Short problem — Reproduce, word for word, the portion of the fletching-removal thread between "## zr600 (Mar" and "got a bitizenberger.", inclusive.

— start of Passage —

# Fletching removal tool?



## Darrell41653 (Jan 10, 2016)

I just use a utility knife. Cut the vanes off, then scrape the remaining vanes, then a little sand paper (600 grit), followed by a little more scraping to remove the final residue, then alcohol or acetone, let dry, and fletch.


----------



## ruffme (Aug 4, 2005)

zip strip tool. Lasts forever makes quick work but stupid expensive for what it is.


----------



## zr600 (Mar 17, 2019)

Well I just used a utility knife scraped clean cleaned with acetone and fletched. Will see how it holds up first arrow I have ever fletched I just got a bitizenberger.


----------



## caspian (Jan 13, 2009)

redruff said:


> zip strip tool. Lasts forever makes quick work but stupid expensive for what it is.


agree to all. I still find myself finishing with a dull utility knife blade (sharp = nicks), but the zipstrip gets a lot of the material off with no nasties.


----------



## Robert43 (Aug 2, 2004)

potato peeler as well


----------



## deerbum (Oct 16, 2014)

I've always used a sharp utility knife. By placing my thumb on the blade I can feel where it needs to be scraped and easily control the blade angle. I've refletched hundreds and never had an issue with gouging. One thing I have been doing lately is to rinse the shafts with water after using acetone to give a bit of moisture for the cyanoacrylate glue to work properly.


----------



## pottergreg (Mar 20, 2015)

I don't like to use a sharp utility knife, it can catch carbon fibers and tear them out. I have found a slightly dull knife works better, The Zip tool is a waste on time and money IMO


----------



## ruffjason (May 20, 2018)

potato peeler is my preference.


----------



## leoncrandall74 (Apr 9, 2017)

pottergreg said:


> I don't like to use a sharp utility knife, it can catch carbon fibers and tear them out. I have found a slightly dull knife works better, The Zip tool is a waste on time and money IMO


This exactly^^^

Sent from my SM-G532M using Tapatalk


----------



## Ye'Ol'Fart (Aug 9, 2016)

ruffjason said:


> potato peeler is my preference.


I can't say that sitting and looking at my arrows wanting to strip the vanes off would I of thought of a potato peeler.....LOL
That's funny, if it works that turns to an amazing idea....LOL


----------



## ruffjason (May 20, 2018)

Ye'Ol'Fart said:


> I can't say that sitting and looking at my arrows wanting to strip the vanes off would I of thought of a potato peeler.....LOL
> That's funny, if it works that turns to an amazing idea....LOL


Try it. Works great! Scrapes vane and glue off on the forward and back stroke. Doesn't dig into the carbon either, just shaves the surface.

— end of Passage —
— start of Records —

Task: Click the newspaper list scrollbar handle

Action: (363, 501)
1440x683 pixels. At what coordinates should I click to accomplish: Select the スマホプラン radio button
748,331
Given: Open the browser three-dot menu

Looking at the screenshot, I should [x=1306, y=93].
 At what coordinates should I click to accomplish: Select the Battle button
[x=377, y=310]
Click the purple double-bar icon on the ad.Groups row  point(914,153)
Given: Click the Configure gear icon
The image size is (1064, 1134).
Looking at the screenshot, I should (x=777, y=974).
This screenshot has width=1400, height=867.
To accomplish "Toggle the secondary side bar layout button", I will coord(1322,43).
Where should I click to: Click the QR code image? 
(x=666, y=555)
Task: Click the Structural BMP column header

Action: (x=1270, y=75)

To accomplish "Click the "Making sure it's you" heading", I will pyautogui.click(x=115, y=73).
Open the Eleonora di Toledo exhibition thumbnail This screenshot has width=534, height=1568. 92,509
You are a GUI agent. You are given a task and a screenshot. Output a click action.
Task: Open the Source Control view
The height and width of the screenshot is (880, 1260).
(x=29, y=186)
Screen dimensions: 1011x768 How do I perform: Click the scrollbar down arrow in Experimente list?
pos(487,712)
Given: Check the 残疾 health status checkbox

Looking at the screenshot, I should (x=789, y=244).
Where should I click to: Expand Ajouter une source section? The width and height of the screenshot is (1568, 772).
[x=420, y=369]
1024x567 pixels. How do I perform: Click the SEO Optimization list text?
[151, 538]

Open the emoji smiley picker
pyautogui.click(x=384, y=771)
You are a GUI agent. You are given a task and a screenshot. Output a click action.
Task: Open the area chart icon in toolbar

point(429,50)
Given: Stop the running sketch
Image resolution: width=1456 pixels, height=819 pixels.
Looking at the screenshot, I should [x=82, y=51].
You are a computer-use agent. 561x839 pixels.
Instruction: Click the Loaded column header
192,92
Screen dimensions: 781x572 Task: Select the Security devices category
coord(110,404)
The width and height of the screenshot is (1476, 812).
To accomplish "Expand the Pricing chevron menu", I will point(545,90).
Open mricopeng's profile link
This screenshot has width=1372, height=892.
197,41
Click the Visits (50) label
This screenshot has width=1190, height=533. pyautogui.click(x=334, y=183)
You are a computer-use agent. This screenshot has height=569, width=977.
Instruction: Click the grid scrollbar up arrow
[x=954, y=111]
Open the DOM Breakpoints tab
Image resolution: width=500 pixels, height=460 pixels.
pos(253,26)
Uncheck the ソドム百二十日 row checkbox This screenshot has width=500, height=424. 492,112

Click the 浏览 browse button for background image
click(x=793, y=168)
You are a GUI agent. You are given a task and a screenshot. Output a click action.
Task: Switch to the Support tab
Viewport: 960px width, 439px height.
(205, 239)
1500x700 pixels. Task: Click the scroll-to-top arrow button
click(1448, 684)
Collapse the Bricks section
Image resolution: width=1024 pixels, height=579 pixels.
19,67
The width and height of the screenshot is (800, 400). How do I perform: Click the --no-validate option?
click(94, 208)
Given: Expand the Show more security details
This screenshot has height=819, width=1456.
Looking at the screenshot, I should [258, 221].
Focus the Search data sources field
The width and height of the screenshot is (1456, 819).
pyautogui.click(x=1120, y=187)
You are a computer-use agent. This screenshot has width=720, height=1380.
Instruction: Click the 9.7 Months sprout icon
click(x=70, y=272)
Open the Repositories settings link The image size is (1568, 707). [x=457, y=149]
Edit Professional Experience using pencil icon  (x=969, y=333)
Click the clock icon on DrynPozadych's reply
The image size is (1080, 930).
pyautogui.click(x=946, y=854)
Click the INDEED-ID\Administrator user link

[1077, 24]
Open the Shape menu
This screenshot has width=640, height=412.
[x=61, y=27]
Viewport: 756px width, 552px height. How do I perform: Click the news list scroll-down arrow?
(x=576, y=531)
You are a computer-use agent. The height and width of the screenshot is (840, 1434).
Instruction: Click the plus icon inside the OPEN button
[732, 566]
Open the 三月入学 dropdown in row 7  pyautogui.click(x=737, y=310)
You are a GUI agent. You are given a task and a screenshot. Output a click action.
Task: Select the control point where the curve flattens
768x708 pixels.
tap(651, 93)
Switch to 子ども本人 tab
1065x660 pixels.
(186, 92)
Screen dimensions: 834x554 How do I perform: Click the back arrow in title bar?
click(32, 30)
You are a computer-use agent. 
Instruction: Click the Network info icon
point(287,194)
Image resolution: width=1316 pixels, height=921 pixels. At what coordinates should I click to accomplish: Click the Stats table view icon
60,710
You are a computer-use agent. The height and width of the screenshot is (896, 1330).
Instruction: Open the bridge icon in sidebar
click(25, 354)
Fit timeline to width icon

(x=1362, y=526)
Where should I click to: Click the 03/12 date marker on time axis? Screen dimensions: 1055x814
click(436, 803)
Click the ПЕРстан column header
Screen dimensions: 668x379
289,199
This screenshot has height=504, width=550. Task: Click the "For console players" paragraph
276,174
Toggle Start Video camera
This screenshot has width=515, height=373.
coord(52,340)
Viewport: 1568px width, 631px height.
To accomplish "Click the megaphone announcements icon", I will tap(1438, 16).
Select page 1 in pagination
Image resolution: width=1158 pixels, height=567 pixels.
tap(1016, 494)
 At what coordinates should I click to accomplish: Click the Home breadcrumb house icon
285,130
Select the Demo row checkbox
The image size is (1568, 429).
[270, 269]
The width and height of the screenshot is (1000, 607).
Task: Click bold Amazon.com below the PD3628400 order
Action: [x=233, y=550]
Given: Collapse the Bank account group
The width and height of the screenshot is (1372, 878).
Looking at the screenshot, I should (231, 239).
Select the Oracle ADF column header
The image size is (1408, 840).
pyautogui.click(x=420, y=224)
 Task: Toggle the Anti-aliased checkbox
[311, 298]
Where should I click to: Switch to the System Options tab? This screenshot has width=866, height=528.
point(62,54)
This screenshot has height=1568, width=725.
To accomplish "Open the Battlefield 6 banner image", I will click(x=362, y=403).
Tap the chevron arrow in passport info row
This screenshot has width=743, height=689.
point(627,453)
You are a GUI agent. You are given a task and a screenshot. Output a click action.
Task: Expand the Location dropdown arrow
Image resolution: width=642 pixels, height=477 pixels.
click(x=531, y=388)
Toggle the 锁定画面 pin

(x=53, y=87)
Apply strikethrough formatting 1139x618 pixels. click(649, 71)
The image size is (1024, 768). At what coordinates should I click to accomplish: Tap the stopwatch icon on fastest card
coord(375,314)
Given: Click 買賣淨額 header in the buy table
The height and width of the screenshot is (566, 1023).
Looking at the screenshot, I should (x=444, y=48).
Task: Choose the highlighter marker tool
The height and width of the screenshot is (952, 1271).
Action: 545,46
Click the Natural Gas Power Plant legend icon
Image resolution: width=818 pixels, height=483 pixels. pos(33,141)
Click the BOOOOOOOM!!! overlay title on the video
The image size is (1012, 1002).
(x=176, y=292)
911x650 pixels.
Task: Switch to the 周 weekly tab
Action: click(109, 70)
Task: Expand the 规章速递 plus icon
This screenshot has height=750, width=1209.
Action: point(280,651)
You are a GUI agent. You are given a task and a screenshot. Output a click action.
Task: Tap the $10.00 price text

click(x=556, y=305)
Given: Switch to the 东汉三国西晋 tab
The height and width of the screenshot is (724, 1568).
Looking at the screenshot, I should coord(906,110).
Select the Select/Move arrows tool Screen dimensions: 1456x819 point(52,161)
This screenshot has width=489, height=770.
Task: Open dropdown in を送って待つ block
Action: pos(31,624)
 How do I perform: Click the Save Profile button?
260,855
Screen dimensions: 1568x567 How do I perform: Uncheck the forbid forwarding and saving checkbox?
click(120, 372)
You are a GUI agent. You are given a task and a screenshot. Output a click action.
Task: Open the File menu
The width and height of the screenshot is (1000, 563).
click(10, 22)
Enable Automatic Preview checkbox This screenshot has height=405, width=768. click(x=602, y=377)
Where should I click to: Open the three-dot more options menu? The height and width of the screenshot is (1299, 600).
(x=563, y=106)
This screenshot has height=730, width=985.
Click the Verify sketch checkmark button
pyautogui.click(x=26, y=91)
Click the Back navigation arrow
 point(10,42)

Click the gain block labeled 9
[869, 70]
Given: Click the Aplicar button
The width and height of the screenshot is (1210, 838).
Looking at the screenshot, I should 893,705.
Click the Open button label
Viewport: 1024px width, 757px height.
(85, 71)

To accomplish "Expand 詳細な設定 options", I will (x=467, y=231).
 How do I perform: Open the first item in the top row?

— end of Records —

Answer to this task —
## zr600 (Mar 17, 2019)

Well I just used a utility knife scraped clean cleaned with acetone and fletched. Will see how it holds up first arrow I have ever fletched I just got a bitizenberger.